"And that's got to revolve around scouting and player development," Hunsicker said. "Unless we can produce a consistent stream of players that are constantly ready to compete at the Major League level, this model doesn't work, and that's our challenge."
Hunsicker believes the key to the consistency part comes by building enough depth in the organization's farm system.
"You use your system not only to feed your own Major League team, but to acquire Major League players that you'll have to fill your needs," said Hunsicker, citing the Rays' six-player trade with the Twins on Nov. 28 as an example. "And that's where the combination of uses of your farm system come in, especially in the pitching area.

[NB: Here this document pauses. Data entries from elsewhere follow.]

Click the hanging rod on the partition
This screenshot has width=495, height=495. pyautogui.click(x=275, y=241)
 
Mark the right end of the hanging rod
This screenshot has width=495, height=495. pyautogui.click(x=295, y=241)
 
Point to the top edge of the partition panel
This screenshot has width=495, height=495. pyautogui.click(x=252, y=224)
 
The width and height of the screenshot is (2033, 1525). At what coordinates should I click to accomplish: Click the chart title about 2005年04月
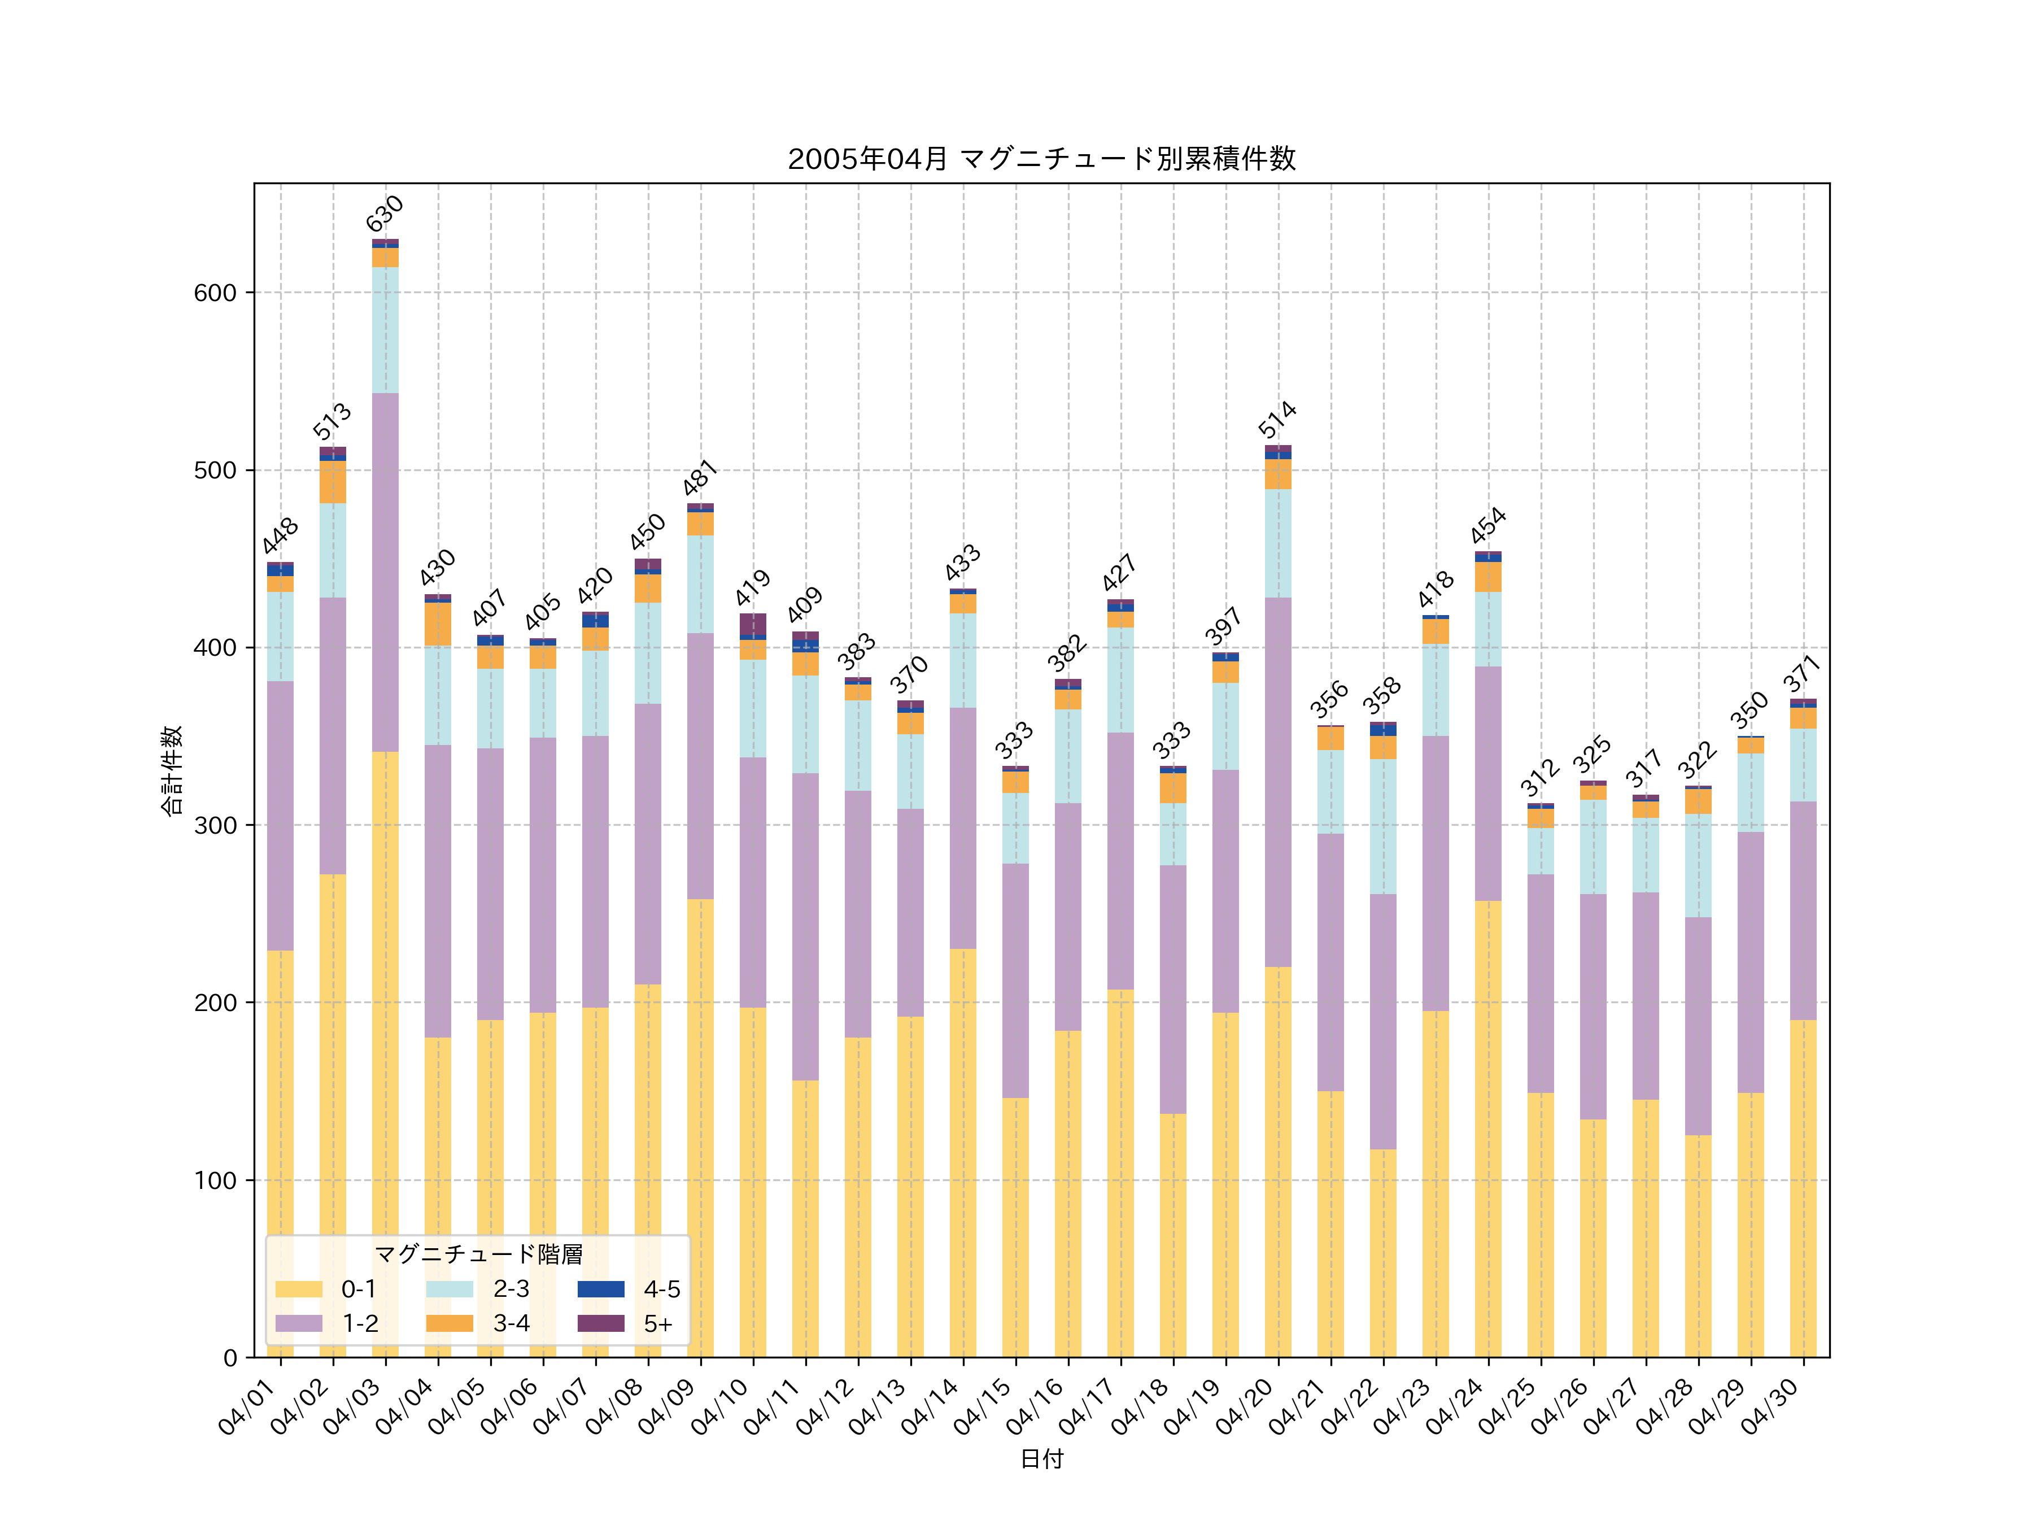1041,159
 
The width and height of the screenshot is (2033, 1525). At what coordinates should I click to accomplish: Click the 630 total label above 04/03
385,213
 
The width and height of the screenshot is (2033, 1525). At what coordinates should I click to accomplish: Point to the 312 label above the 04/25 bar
1539,778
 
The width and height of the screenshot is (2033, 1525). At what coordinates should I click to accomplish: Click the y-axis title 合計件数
172,770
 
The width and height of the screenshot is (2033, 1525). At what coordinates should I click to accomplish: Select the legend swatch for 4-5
600,1289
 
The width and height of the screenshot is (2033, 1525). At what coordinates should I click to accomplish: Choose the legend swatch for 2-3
450,1289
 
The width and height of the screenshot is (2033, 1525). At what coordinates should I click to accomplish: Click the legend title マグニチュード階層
478,1255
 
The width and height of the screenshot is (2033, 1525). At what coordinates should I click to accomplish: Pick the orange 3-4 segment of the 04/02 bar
333,482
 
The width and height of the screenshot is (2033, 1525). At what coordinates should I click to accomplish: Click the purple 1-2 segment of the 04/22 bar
1382,1021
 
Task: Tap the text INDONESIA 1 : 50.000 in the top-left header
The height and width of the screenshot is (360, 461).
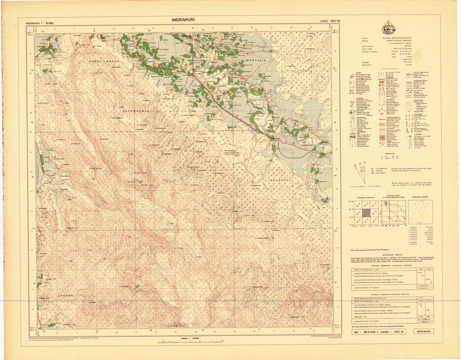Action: point(40,23)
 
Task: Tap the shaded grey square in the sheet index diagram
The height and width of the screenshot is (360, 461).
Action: point(365,212)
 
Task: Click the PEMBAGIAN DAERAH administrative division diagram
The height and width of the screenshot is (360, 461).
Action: point(420,212)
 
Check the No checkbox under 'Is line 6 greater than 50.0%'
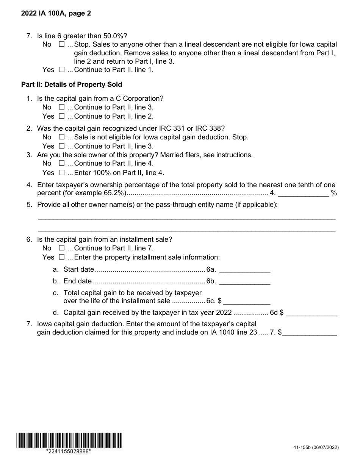point(62,44)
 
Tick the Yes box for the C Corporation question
point(62,116)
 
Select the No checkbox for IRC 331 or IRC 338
point(62,137)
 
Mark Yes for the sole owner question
point(62,173)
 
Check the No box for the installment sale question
point(62,248)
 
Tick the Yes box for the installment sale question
point(62,257)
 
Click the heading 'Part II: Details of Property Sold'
point(72,84)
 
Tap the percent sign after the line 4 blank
point(334,193)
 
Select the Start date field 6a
point(245,270)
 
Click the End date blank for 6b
point(245,281)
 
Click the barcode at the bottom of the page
point(69,440)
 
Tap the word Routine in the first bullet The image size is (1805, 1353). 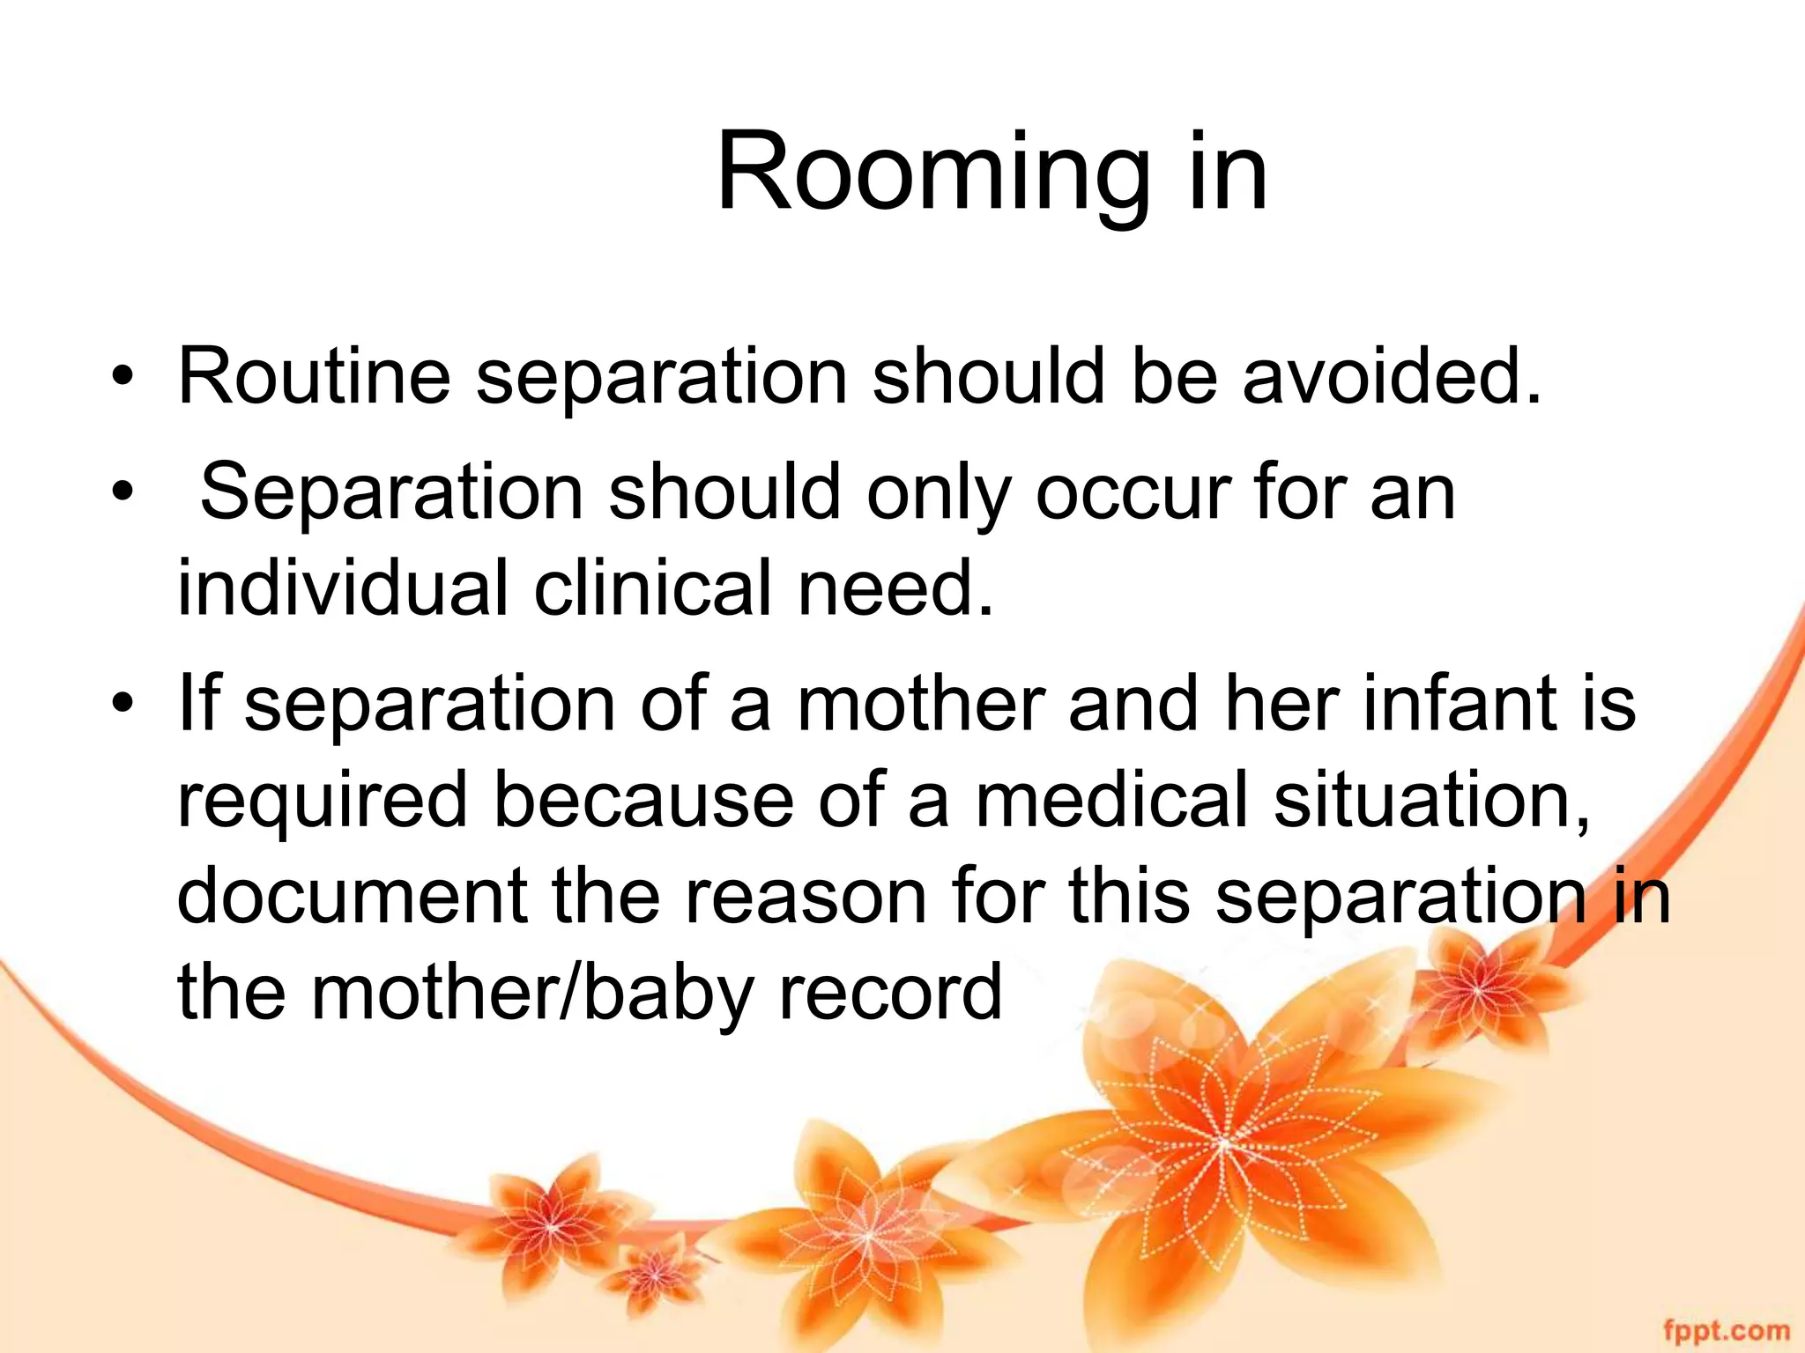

"If you can stockpile pitching, which we've tried to do, everybody is always looking for pitching. So, theoretically, if you can develop most of your pitching from within, you can use the excess to fill the other holes via trade and, of course, a free agent here or there, which we certainly can't be too competitive very often on free agents to fill our needs."
Rule 5 Draft: The Rays will pick first in Thursday's Rule 5 Draft, and many have speculated that they will pluck outfielder Brian Barton from the Indians organization.
Those eligible to be selected in the Draft are players who are not on a team's Major League 40-man roster, were 18 years or younger when they first signed a pro contract and are now in their fourth Rule 5 Draft since they signed. Also eligible are players who are not on a club's 40-man roster when they were 19 or older after they first signed a pro contract and if this is their third Rule 5 Draft.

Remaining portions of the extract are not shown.